When Red was in the midst of her crisis and trying to deal with seemingly every aspect of her life, it quickly became obvious that she had been living in an old-fashioned sitcom where life appeared to be perfect. Adjusting to reality wouldn't be easy (now, that could be a sitcom!), especially when one of the biggest adjustments had to do with what she viewed as one of her strong suits – people skills. More specifically, her relationship with her husband because Red's expectations of her husband and her marriage definitely weren't related to reality.

P.S. – Since then, Red has learned about how important it is to have realistic expectations in any relationship, but when it comes to spouses/partners, it's essential. And Black has (finally) gotten her to realize that you need to be honest with yourself (ideally about both you and your partner), so that you set your relationship up for success, not failure. But Red will add a warning … understanding the logic of this mindset and approach is much easier than accepting and implementing it. Although she'll agree with Black that it's worth the effort if it results in a more successful relationship.

E-mail From: Black
Subject: Perception vs. Reality
Sent: Saturday, February 7

Not really, or at least nothing that I know of. But our marriage is not paradise. I went into it knowing I had made trade-offs and compromises. And that is OK. I had no false expectations. But at times I have to stop and ask myself if either of us has changed or whether I have merely forgotten to adjust my thinking for changing circumstances. I always thought Larry and I had the potential to be great together. Not because we were a perfect couple, but because we were an imperfect couple that appreciated our differences.

But when it comes to you and Nick … the two of you need to face reality. Together. As a team.

By the way, how is your house-hunting going? That is a perfect place to start working together. And a lot more productive than wasting the afternoon online with me.

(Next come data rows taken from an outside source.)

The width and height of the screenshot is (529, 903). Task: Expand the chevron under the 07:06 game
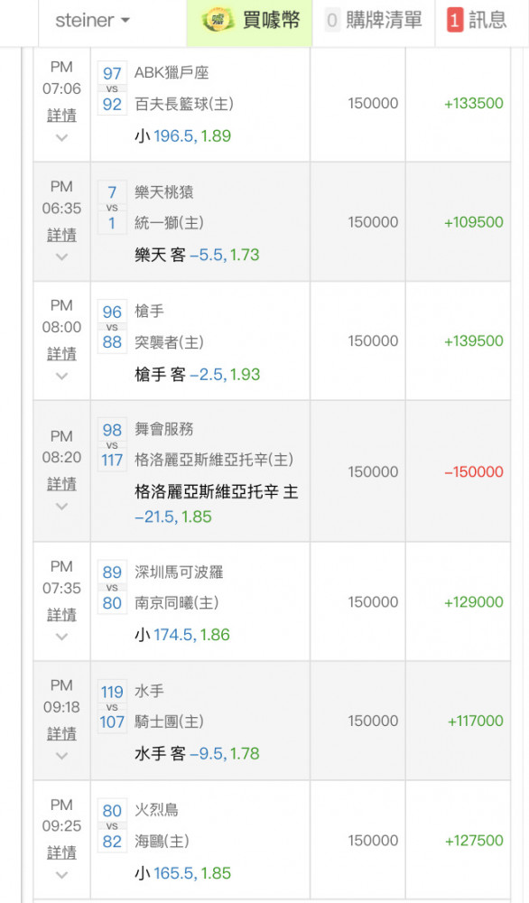[61, 137]
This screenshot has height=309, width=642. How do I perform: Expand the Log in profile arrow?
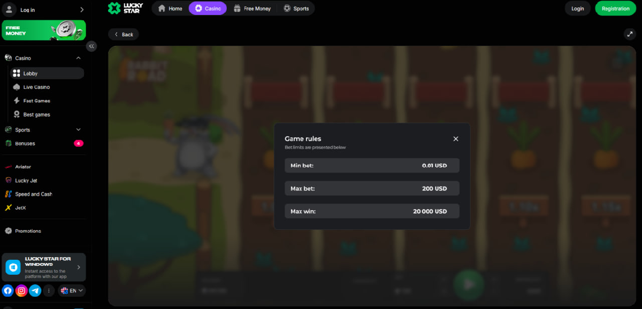(x=81, y=10)
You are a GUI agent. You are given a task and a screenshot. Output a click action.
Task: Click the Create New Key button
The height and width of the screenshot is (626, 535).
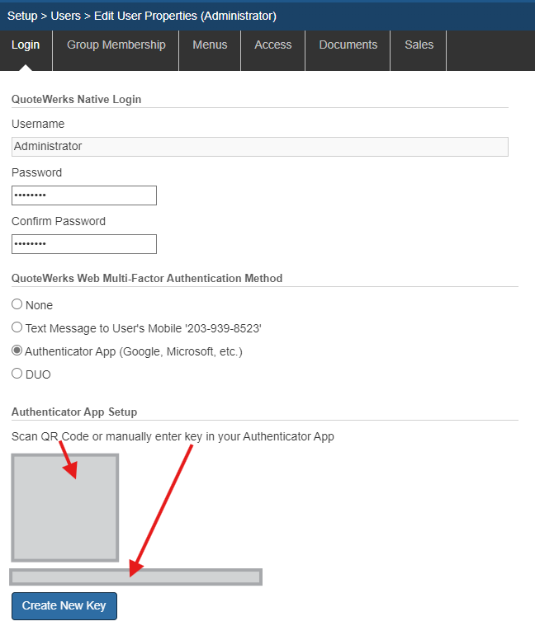pyautogui.click(x=64, y=605)
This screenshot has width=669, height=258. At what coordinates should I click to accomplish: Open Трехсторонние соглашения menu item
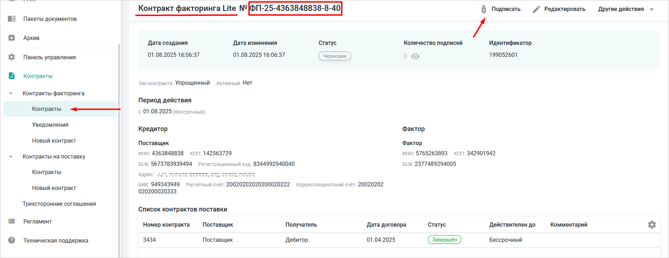pos(59,204)
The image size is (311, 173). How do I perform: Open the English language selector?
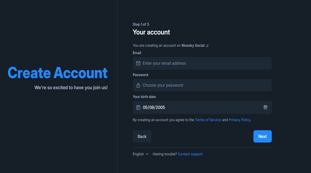click(141, 154)
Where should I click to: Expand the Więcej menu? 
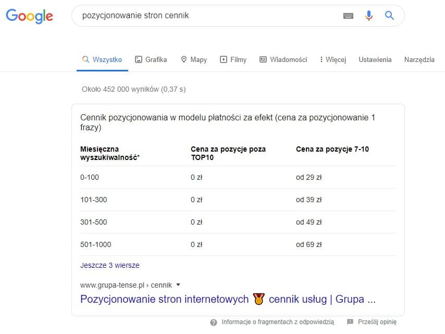pyautogui.click(x=332, y=59)
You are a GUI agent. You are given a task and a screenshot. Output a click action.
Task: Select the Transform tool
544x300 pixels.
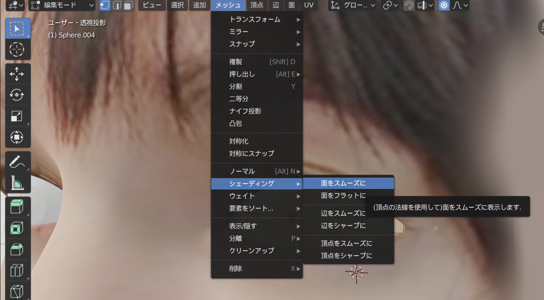coord(17,137)
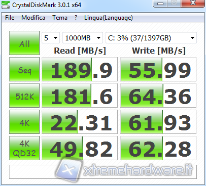Start the Seq sequential test
This screenshot has height=186, width=206.
(x=24, y=69)
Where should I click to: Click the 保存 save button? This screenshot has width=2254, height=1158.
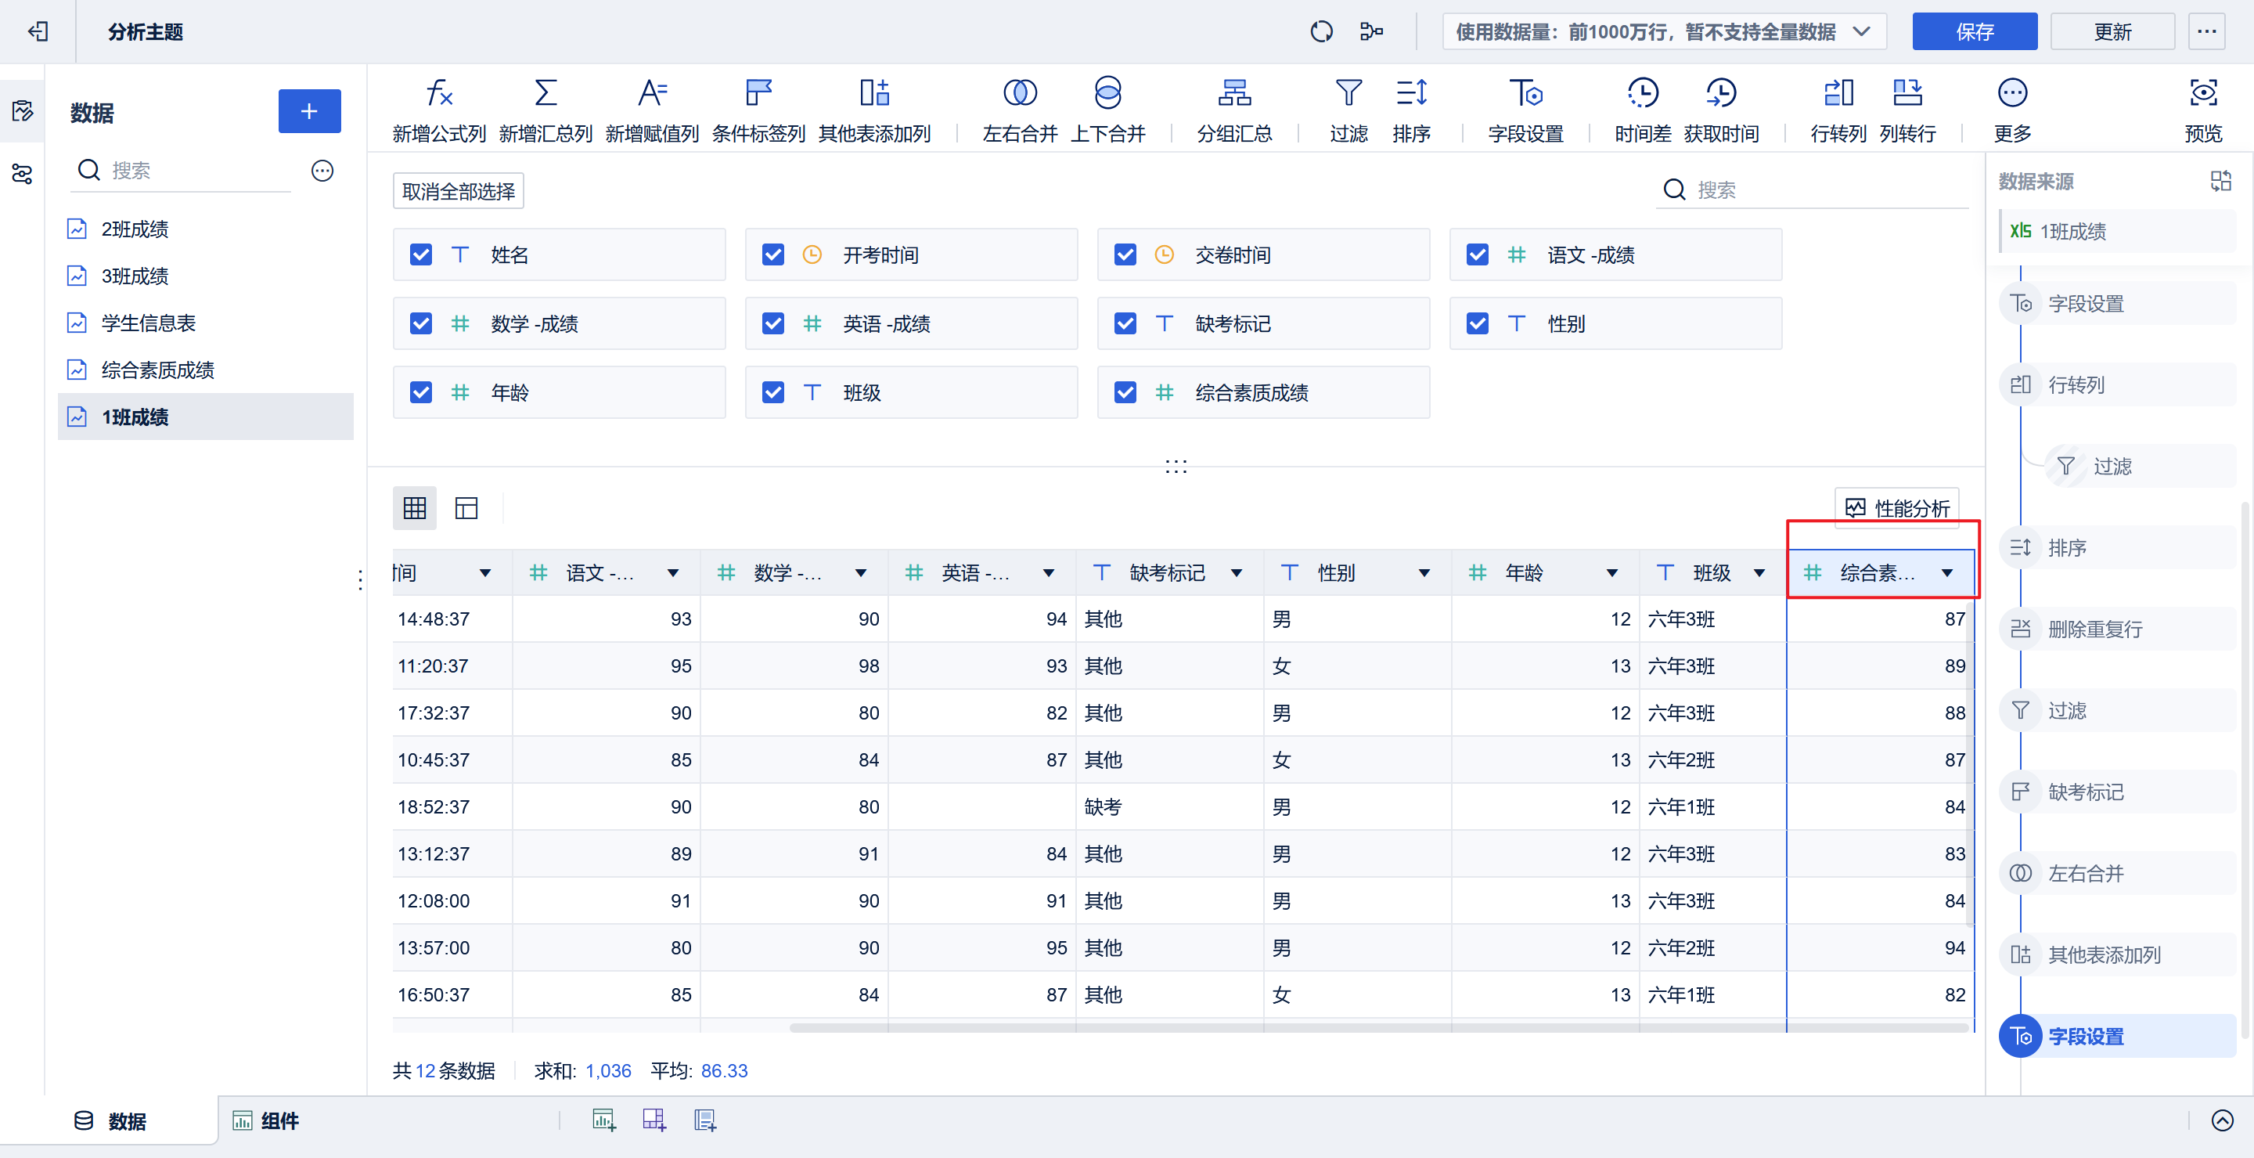point(1974,32)
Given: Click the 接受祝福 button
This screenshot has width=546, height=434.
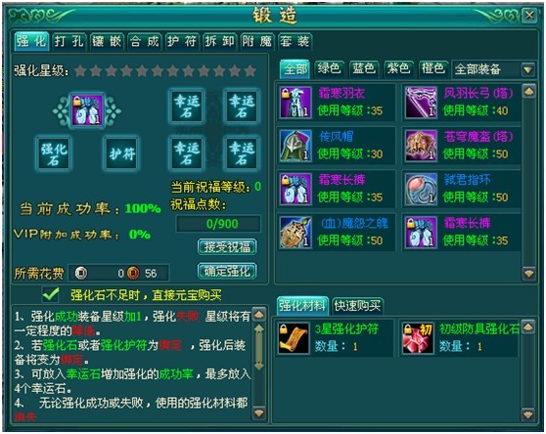Looking at the screenshot, I should [227, 247].
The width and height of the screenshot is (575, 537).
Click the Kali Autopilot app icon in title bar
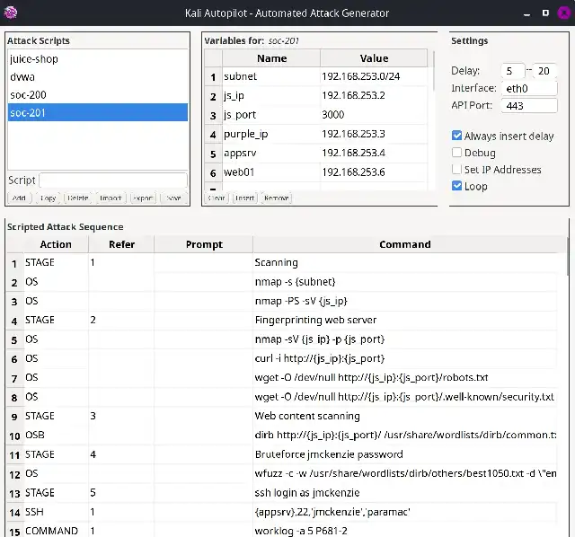10,13
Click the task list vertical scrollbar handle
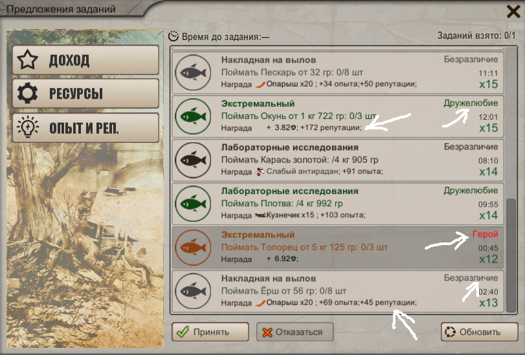This screenshot has height=355, width=525. tap(511, 255)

Red's Head assets.rebelmouse.io

I found Black's comment about having a great marriage very interesting since I didn't think it existed in real life. However, her comment got me thinking that maybe my expectations of marriage needed to be adjusted to be more realistic. I guess I was thinking a great or even really good marriage was one where two people were perfect for one another. One where there were never any major issues that tested the relationship. One where problems had obvious and easy answers. One that ran on automatic and didn't require any special effort. OK, so I was living in a fantasy world. Nothing new there!